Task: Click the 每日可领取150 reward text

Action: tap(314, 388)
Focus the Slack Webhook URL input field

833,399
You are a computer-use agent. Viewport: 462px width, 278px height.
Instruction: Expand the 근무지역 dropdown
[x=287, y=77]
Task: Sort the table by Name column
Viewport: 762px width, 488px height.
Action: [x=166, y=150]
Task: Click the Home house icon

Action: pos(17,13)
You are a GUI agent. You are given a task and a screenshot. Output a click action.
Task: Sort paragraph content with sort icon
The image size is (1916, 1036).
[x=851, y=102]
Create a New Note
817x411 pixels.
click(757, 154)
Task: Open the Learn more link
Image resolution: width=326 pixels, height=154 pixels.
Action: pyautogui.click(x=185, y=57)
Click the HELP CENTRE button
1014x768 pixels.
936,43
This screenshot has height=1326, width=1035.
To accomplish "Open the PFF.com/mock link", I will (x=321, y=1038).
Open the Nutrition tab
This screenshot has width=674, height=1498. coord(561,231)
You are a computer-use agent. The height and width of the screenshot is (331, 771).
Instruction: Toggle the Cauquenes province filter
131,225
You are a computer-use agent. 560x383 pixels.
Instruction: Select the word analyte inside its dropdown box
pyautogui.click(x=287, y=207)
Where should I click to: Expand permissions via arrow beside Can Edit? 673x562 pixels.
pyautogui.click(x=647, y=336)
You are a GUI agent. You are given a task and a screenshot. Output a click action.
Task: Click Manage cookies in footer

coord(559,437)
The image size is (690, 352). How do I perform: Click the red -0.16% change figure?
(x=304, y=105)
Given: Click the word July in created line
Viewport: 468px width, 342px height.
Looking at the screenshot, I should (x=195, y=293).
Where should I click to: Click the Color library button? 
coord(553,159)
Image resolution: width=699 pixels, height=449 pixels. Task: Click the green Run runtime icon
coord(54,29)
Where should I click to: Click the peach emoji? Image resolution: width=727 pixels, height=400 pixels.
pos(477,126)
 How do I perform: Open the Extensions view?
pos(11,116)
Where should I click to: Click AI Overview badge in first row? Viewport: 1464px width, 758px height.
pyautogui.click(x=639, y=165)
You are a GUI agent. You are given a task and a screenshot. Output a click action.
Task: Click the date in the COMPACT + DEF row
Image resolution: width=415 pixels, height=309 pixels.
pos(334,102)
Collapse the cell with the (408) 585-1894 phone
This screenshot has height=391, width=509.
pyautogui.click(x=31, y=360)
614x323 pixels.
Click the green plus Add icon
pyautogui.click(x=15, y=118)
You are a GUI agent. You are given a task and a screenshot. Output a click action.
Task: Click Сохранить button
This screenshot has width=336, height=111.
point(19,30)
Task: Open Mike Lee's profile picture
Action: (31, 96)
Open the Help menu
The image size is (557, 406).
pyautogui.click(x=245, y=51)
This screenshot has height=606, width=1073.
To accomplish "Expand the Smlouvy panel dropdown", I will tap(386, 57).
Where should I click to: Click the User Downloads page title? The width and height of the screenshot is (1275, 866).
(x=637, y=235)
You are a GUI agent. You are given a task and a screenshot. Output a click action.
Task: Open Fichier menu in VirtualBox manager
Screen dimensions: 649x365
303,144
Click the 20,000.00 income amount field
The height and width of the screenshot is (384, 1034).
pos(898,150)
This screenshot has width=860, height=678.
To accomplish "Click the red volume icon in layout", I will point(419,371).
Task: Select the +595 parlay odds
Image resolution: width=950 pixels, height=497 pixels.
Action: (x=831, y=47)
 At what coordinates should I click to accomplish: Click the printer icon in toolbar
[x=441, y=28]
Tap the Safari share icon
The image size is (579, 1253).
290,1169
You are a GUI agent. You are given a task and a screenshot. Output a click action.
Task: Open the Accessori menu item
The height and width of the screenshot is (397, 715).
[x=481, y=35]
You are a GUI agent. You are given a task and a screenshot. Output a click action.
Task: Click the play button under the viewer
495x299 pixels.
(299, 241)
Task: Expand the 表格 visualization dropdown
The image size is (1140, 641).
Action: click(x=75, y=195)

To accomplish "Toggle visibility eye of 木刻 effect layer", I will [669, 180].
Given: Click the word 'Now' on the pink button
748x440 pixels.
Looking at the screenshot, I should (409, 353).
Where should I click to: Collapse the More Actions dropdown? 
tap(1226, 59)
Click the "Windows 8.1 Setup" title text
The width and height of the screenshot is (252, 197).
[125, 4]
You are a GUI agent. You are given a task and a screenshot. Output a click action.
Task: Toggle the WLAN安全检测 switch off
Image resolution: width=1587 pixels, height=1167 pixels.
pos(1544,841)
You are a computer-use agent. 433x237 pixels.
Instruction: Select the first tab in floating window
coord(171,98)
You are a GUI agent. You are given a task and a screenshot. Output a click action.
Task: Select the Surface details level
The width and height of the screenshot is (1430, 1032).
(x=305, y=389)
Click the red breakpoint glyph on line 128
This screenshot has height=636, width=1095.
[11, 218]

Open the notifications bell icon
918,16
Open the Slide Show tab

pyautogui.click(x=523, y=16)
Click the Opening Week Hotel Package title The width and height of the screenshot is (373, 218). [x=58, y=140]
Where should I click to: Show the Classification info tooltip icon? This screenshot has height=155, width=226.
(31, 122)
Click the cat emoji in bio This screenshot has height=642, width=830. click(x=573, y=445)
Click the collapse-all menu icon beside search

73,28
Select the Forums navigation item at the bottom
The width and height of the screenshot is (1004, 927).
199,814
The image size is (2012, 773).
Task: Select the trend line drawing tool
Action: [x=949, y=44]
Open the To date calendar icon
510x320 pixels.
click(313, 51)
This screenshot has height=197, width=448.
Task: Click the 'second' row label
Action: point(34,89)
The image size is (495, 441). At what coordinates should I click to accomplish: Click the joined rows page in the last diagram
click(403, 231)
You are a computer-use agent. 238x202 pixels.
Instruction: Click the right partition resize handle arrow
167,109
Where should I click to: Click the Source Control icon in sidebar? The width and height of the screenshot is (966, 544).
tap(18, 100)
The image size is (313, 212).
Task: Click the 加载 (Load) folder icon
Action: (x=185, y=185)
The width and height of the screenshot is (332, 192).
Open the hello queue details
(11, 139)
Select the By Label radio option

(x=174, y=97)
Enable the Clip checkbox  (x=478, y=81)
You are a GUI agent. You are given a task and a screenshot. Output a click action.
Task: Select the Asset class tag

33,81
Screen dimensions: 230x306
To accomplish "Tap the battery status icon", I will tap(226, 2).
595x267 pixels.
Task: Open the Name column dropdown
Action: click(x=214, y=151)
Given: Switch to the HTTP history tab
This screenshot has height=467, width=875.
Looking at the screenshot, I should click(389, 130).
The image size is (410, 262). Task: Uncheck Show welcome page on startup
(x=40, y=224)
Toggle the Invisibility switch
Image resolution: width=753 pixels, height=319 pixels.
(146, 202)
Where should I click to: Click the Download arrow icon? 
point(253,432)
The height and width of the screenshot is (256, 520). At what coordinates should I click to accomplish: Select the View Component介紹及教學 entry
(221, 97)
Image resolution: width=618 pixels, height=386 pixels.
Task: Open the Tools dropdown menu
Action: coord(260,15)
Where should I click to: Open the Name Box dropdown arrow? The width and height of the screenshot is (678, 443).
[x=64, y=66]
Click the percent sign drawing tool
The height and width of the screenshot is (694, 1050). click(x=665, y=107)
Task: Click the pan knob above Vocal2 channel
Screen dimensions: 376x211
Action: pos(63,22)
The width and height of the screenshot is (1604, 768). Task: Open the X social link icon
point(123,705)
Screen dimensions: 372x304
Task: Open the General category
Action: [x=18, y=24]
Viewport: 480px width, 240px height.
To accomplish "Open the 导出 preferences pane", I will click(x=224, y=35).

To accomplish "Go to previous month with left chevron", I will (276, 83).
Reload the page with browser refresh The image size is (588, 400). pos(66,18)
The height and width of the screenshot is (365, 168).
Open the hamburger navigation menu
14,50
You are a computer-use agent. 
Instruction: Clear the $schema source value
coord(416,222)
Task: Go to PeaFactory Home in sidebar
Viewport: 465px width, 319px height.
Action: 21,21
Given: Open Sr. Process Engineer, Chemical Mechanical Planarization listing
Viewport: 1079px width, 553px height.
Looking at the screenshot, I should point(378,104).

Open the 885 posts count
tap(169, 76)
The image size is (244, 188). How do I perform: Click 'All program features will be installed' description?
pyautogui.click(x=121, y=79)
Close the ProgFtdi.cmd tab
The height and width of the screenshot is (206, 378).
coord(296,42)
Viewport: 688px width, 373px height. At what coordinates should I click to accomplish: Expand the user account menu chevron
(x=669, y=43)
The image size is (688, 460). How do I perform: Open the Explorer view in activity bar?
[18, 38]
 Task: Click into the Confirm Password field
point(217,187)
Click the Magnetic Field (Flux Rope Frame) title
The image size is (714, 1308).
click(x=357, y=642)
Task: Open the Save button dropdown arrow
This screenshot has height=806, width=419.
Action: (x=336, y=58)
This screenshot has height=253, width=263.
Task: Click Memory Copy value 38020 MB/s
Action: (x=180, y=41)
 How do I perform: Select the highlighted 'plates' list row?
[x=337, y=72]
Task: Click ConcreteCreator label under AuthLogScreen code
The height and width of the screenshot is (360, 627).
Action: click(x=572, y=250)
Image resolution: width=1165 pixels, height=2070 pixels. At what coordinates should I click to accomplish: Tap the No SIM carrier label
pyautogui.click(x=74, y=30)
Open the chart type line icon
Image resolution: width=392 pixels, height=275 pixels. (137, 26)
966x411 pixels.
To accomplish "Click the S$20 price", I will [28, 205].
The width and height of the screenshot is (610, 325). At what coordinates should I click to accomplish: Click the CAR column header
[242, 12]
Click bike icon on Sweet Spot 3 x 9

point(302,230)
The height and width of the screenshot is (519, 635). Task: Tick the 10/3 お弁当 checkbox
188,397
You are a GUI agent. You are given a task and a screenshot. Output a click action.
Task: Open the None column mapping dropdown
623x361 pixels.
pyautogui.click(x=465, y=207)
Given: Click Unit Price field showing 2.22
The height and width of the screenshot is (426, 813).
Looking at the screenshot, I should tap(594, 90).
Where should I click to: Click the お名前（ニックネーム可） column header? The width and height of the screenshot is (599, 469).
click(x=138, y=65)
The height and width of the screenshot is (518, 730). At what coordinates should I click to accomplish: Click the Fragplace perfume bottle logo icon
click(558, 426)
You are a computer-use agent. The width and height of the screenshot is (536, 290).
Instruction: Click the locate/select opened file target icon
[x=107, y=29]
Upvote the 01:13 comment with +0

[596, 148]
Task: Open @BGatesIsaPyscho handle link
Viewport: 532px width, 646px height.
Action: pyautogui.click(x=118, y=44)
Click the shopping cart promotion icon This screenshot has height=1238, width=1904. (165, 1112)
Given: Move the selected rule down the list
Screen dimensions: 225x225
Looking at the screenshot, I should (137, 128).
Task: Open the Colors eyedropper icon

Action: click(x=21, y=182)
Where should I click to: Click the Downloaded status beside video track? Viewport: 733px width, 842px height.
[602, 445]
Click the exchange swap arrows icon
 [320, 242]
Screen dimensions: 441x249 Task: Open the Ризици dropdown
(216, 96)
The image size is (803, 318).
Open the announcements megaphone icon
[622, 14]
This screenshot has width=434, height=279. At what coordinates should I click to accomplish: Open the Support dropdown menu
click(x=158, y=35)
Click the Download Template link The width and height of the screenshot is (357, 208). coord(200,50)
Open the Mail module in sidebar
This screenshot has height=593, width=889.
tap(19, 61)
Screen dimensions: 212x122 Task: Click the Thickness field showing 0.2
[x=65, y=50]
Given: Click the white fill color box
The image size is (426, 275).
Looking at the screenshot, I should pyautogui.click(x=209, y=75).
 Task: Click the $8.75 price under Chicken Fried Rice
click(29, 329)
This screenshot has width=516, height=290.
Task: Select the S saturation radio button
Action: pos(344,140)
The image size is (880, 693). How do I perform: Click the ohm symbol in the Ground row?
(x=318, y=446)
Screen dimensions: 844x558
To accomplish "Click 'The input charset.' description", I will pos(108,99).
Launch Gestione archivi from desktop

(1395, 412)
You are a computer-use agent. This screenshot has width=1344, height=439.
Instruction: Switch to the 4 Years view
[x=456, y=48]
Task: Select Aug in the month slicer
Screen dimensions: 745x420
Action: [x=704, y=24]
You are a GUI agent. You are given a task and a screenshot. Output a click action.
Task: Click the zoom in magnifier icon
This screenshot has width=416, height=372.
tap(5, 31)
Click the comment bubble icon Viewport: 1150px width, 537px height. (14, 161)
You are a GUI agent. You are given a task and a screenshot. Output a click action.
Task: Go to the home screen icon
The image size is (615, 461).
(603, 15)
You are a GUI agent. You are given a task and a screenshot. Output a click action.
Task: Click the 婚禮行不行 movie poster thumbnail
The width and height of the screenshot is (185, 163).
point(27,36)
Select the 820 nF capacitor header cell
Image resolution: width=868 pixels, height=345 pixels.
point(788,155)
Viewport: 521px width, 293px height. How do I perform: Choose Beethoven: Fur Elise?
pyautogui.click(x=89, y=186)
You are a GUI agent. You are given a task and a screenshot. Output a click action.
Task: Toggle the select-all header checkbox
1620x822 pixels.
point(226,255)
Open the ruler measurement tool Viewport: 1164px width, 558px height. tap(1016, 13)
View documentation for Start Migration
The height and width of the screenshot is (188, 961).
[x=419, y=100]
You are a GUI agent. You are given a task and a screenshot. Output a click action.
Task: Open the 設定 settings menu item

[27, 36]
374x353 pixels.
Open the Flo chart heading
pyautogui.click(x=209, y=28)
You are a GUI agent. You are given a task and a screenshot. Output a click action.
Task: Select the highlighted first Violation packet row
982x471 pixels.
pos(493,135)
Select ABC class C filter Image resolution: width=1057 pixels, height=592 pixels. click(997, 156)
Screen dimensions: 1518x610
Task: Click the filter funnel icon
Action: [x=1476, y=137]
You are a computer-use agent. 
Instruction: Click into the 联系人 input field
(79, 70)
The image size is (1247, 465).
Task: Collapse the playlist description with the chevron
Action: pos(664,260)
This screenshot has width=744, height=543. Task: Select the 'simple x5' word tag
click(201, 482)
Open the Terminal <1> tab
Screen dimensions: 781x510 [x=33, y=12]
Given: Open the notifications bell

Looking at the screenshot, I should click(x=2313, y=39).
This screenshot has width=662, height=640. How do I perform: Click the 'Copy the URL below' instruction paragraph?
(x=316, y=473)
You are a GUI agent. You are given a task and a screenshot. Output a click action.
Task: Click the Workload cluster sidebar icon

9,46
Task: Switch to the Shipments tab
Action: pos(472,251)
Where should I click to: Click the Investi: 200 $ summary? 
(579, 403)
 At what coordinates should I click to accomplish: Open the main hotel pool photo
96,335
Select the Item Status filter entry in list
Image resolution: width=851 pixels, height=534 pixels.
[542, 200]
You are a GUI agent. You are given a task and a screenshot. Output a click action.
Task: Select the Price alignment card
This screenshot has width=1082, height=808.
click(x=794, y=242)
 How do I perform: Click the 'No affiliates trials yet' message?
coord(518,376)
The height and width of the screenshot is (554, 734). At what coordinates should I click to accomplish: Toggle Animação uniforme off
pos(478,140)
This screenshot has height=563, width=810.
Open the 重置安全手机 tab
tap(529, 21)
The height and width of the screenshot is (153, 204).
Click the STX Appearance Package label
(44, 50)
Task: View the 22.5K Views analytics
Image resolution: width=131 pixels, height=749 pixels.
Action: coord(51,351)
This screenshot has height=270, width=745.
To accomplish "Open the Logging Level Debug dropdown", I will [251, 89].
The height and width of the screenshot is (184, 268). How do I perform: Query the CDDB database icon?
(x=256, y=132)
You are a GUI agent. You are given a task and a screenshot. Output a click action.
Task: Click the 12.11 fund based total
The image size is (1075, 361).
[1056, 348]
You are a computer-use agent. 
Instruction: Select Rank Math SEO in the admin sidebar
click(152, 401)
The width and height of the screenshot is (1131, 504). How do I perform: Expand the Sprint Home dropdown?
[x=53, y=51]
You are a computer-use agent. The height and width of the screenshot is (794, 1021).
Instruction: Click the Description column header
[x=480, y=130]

→ Task to carry out
Only lines that hold the string "month" belong in the answer, so copy every one of them from the records.

→ Response
To accomplish "Go to previous month with left chevron", I will (276, 83).
Task: Select Aug in the month slicer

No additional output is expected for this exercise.